Everyday hundreds of news about artificial intelligence pop up: its power, its impact, the jobs it will steal, the next revolution around the corner, blab bla bla. I am not that interested in the topic and I might regret my ignorance in a few years down the road when machines take my job. Or maybe not. I do not really care. I think all the attention, all the forecasts and expectations, are just self-serving the very own technology. If we spend every day speaking about all the potential of that tool, put our attention and resources to it, the most likely outcome is that the potential will actually come into being. What would it be of our culture if we spent more time appreciating the beauty of what surrounds us? There is no artificial intelligence without natural intelligence. The monarch butterflies that fly thousands of kilometers from Canada to Mexico, without GPS or previous experience. Water, the source of all life, with an extraterrestrial origin and older that our own planet, the same water that dinosaurs drank and that we now drink, passing through Earth as part of infinite loops. Seeds, small and humble, encapsulating all the required knowledge to decide when the best time is to germinate, grow and develop, with wisdom that has allowed them to live in this planet for such a long time that our definition of sustainability surely makes them laugh.
A group of scientists has just proven the existence of gravitational waves probably originated by the Big Bang, the birth of the universe about 14,000 million years ago. A whisper, a murmur that surrounds our planet since time immemorial.
“The universe is an impossibly vast symphony of cause and effect.
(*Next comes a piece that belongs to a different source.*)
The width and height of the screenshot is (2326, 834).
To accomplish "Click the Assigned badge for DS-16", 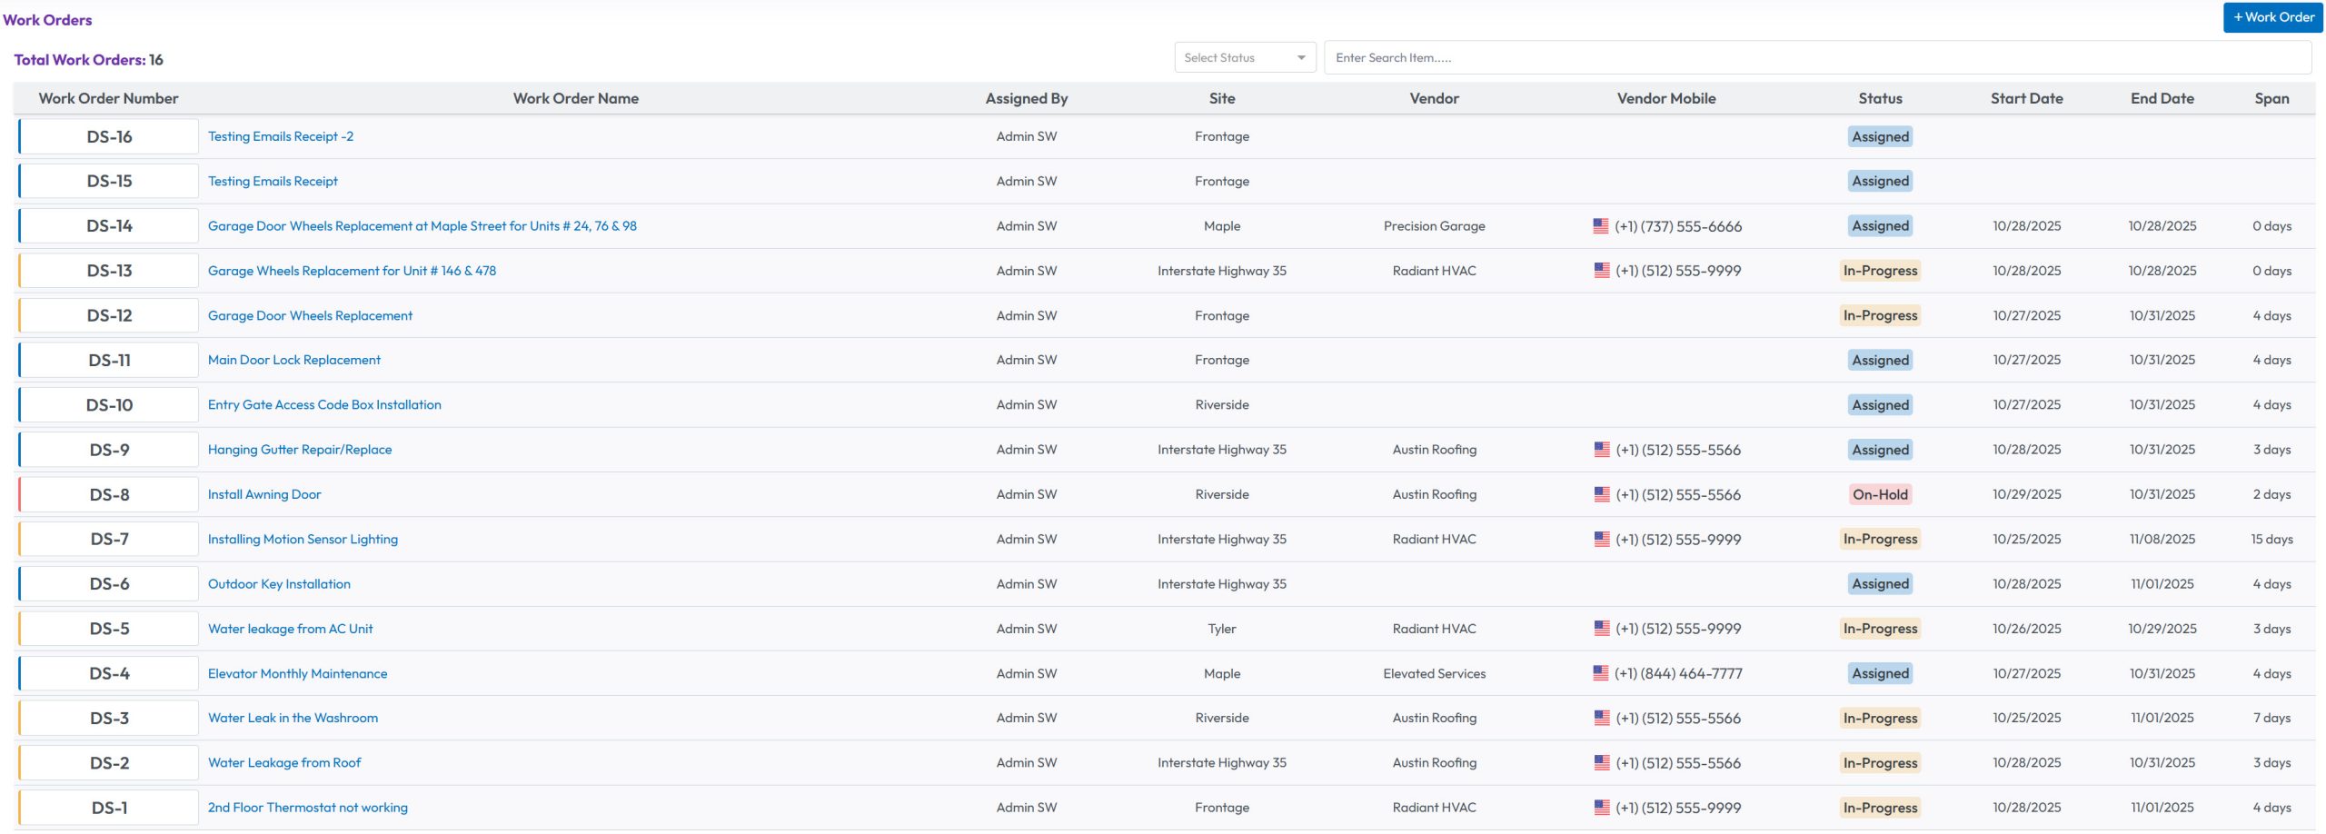I will tap(1879, 136).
The endless comings and goings of galaxies, stars, and planets create a melding of songs that you are part of too (…) Every proton and neutron in every atom from the tip of your toes to the top of your head is shifting, shuttling, and vibrating in a collective purr within which the entire history of the universe is implicated” (Adam Frank, The Atlantic).
Very well aligned with the words by Ernesto Cardenal, the poet: “And it is not mute the space. Those who have ears to listen, listen. We are surrounded by sound. All that exists weaved by the beat. Cosmic jazz, not chaotic neither cacophonous. Harmonic. Everything she made it singing and the cosmos sings”.
Those who have ears to listen, listen.
Thanks for reading and take care,
Jose
Excellent read. Whenever we turn off the noise in our heads, we listen, even if for a sec. Such an amazing experience.